Circulating or dynamic fluidized bed reactors in which large amounts of solid particles are entrained by the gases flowing through the reactor chamber, are separated from the gases, and are thereafter recycled to the reactor, have long been used for various chemical processes and have recently also been employed as combustors and gasifiers. In heretofore known applications the separation of solids is carried out in a vertical cyclone separator having a hopper-shaped bottom. In these cyclone separators the cylindrical vortex chamber is connected to a gas discharge pipe for guiding the gases upwards whereas the solids are recycled from the vortex chamber to the reactor through a stand pipe via a gas lock. The gas lock prevents the reactor gases from flowing back into the cyclone through the stand pipe. Most commonly, a mechanical gas lock is employed. In more advanced designs a fluidized bed of solid particles in a U-shaped pipe is utilized as a gas lock. The solids recycling system, however, is complex and expensive, particularly in high temperature reactors. In addition, part of the air required for fluidizing the gas lock flows upwards in the stand pipe thereby detrimentally affecting the separation of solids, in particular the separation of light and fine particles. Furthermore, the rising gas flow decreases the transport capacity of the stand pipe.

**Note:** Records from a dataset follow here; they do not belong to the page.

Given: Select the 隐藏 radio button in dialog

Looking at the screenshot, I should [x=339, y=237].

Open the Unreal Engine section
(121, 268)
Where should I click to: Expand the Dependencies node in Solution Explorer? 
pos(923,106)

In the center of a conventional cyclone, a substantial underpressure and a high axial flow velocity are created causing a suction effect on the stand pipe. The suction flow usually has no tangential velocity so that almost all of the solid material of the flow is transported out through the center pipe of cyclone. A recycling system provided with a conventional cyclone is therefore extremely sensitive to the suction flow from the stand pipe and accordingly requires a reliable gas lock.
In steam boiler applications, the use of a conventional cyclone results in a disadvantageous design since a conventional cyclone divides the boiler into a combustion chamber and a separate convection part following the cyclone, the equipment for recycling the solids being disposed therebetween.

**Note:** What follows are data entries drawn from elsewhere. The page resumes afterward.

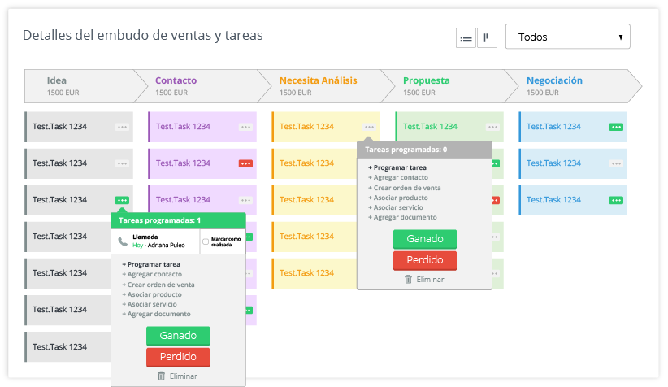Click green dots icon on first Negociación card
Image resolution: width=668 pixels, height=387 pixels.
pos(616,127)
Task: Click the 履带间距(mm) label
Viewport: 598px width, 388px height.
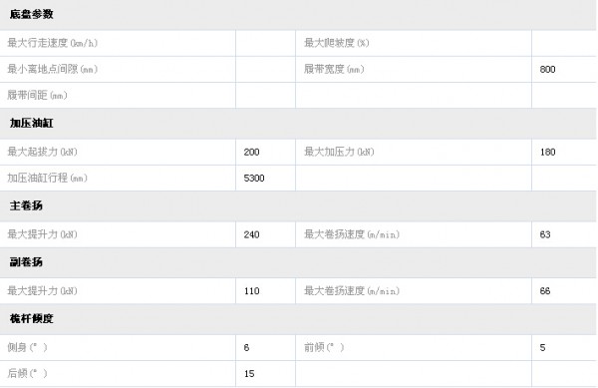Action: [38, 95]
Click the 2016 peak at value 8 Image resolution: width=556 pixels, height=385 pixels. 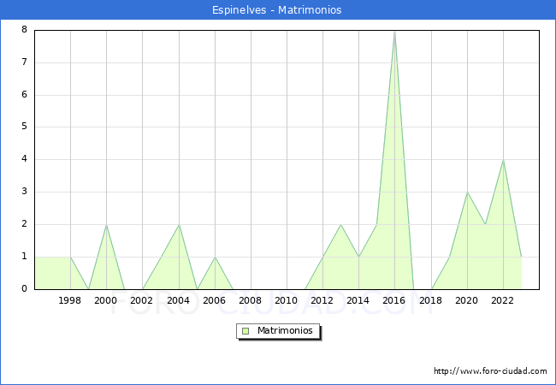[x=394, y=32]
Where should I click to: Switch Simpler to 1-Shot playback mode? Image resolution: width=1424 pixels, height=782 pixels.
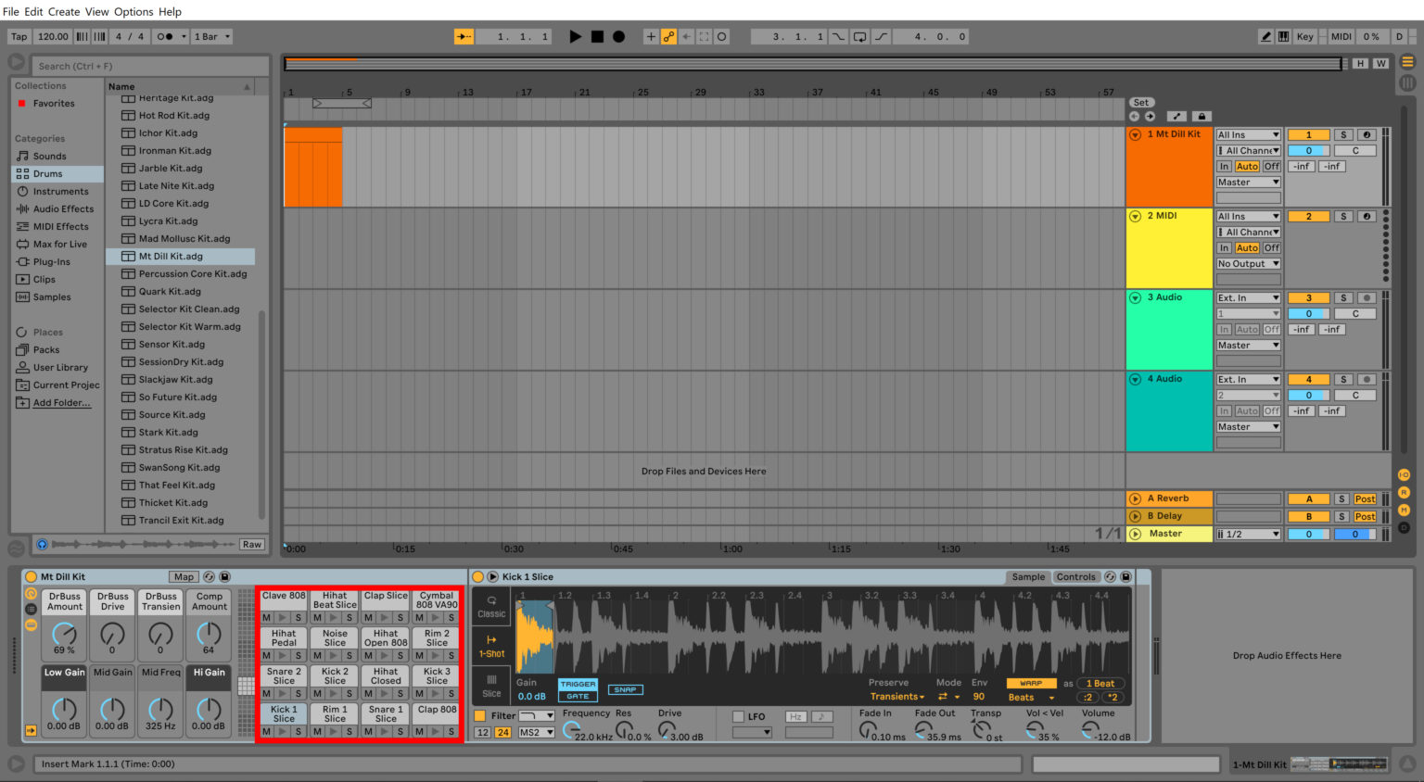click(490, 649)
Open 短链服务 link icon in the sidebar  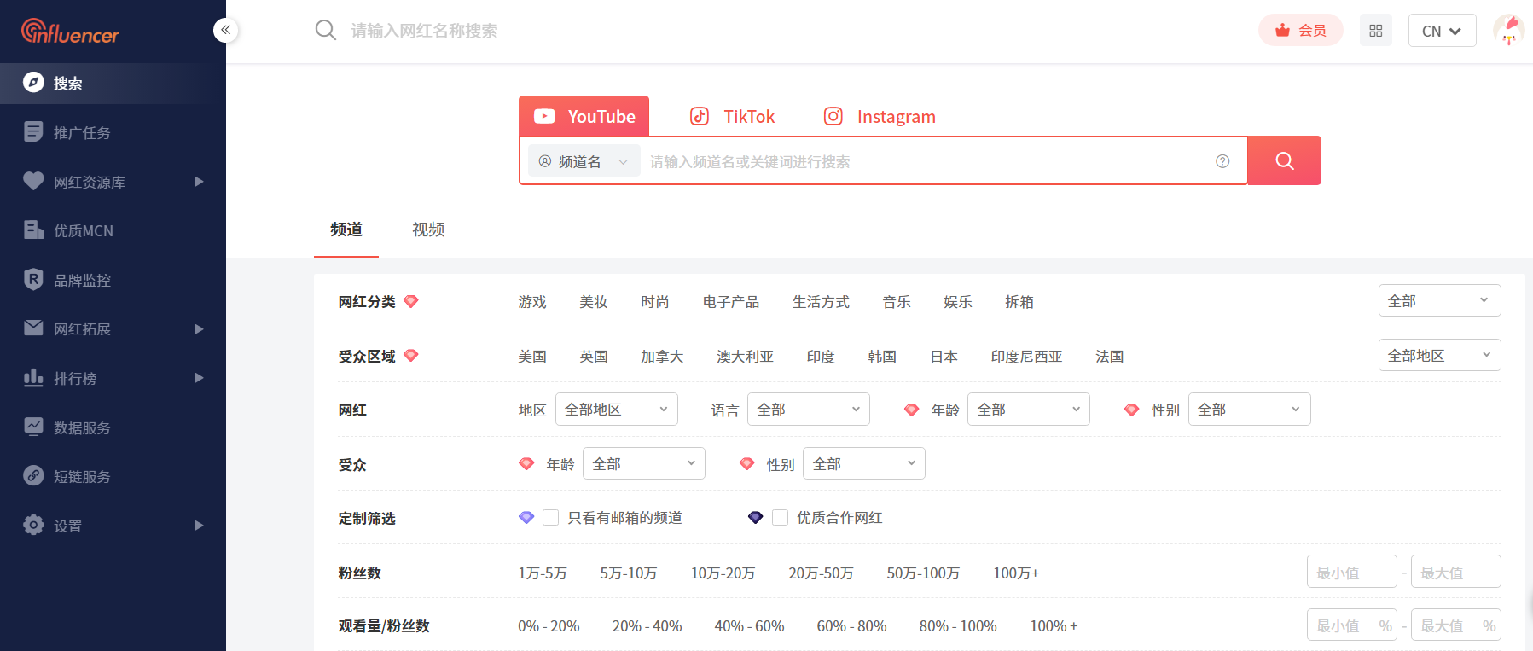point(33,476)
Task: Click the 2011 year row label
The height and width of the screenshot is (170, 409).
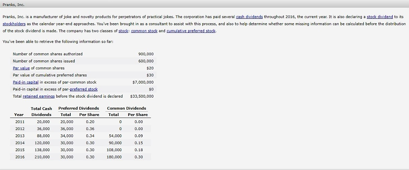Action: click(19, 122)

In addition, mechanical gas locks have a relatively short life span and, particularly under hot conditions, are frequently subject to malfunction.

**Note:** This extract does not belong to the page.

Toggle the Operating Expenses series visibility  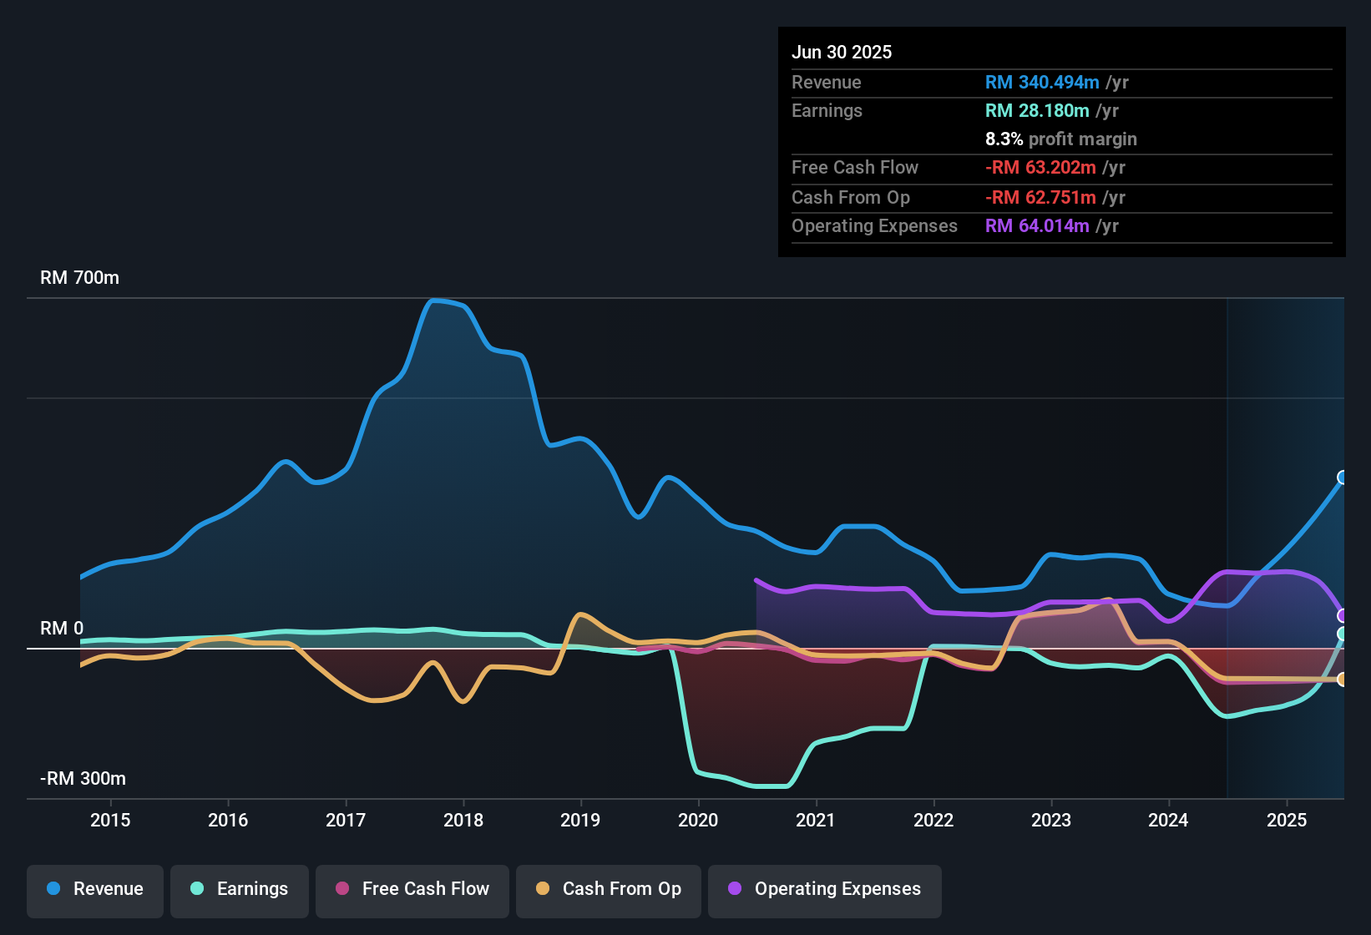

It is also known to locate a conventional cyclone including the entire solids recycling system inside the reactor space. This arrangement has, however, severe disadvantages, such as corrosion and erosion of the cyclone, since cooling of the supporting structure is difficult to achieve. Furthermore, as in conventional cyclones, the system is sensitive to the suction flow from the stand pipe.
It is accordingly an object of the present invention to overcome the drawbacks of conventional cyclone separators.